Cari colleghi, è stato appassionante lavorare a questo numero. Su saṃtoṣa si trova poca letteratura occidentale, scarsi riferimenti, come fosse in qualche modo un niyama sfuggente, difficile da definire. Questo ci ha portato ad apprezzare con particolare gratitudine i contributi che sono giunti a chiarire questa importante tappa del cammino yoga. Troverete varie sfumature interpretative, interessanti. Come è nella tradizione della rivista siamo felici di accogliere pareri diversi che in questo caso ci portano a interrogarci in prima persona su come perseguire la promessa, non banale, di questo niyama: la felicità suprema.

Rossella Baroncini, insegnante yoga, nel contributo Come fare spazio alla gioia, partendo dalla traduzione di saṃtoṣa come appagamento, cita il Pātañjalayogaśāstra (2.42) – «Dall’appagamento si ottiene una felicità suprema» – e invita a verificare questo sūtra partendo dal corpo. Riflettere su saṃtoṣa, scrive, insegna come avvicinarsi al corpo accettandolo così com’è, con gratitudine e cautela, rispettandone le possibilità. L’accoglienza gentile dei messaggi corporei e delle emozioni procura appagamento, la sensazione di stare bene, di aver bisogno di poco per essere felici. Il desiderare, che può perturbare la pace della mente, e dunque l’appagamento, non va represso quanto investigato con distacco grazie alla pratica che diventa etica di vita, rispetto di sé e dell’ambiente.

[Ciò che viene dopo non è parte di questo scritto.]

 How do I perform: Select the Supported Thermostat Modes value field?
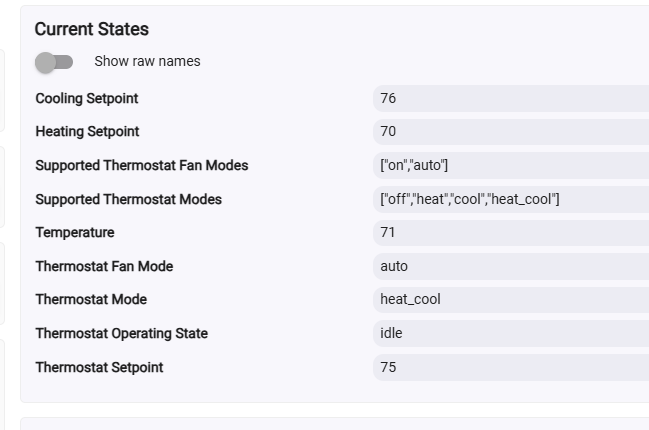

Luca Mori, filosofo, autore e docente al Master in Yoga Studies, in Appagamento. Un breve sguardo al pensiero occidentale, sottolineando l’etimologia di niyama, ricorda che saṃtoṣa rientra nelle modalità del controllo o del governo (radice yam) in profondità (ni-) e sul suo testo indaga cosa dev’essere controllato, governato, contenuto. In termini molto generali, scrive, vanno controllate le spinte acquisitive, gli appetiti e i desideri che contribuiscono ad alimentare la cinetica psichica generando inquietudine. Un’esigenza espressa frequentemente anche nei classici della “filosofia dell’esercizio” del pensiero occidentale che il suo testo esplora, considerando soprattutto le posizioni attribuibili a Socrate ed Epitteto.

Il padre barnabita Antonio Gentili, autore e insegnante di meditazione cristiana, in Quell’essere contenti di accontentarsi ricorda che l’uomo è, normalmente, un fascio di desideri non disciplinati che impediscono l’appagamento e invita a un esame di coscienza: siamo schiavi del culto del superfluo, di desideri fittizi, del volere tutto subito?

Per Gioia Lussana, insegnante yoga, autrice e ricercatrice nell’ambito dello yoga kaśmīro, possiamo incontrare saṃtoṣa in Leopardi quando descrive «l’odorata ginestra, contenta dei deserti», umile fiore luminoso che si accontenta di crescere sulle pendici del Vesuvio, su una terra arida di lava pietrificata. Vede saṃtoṣa come una smisurata contentezza che basta a se stessa e non chiede di più, una beatitudine senza pretese. Tuttavia, in Dalla contentezza alla felicità smisurata. Lo yoga della gioia scrive: “«…quando l’India si scopre tantrica, come per la metamorfosi di un bruco in farfalla, saṃtoṣa mette per così dire le ali, aprendosi a una dimensione ontologica e cosmologica, divenendo ānanda», una felicità spalancata, che si nutre di meraviglia e che per il tantrismo hindu è la matrice dell’esistenza.

Emina Cevro Vukovic, insegnante yoga e scrittrice, in Nella chiara luce della presenza mentale offre una breve carrellata di testi letterari e spirituali che rimandano a saṃtoṣa che lei interpreta come uno stato di presenza, pienezza, autenticità e apertura. Si sofferma sul poeta e monaco zen Ryōkan Taigu e sul mistico tibetano Jetsun Milarepa quali autori che con la loro scrittura comunicano felicemente una appagata e consapevole apertura al mondo-vita.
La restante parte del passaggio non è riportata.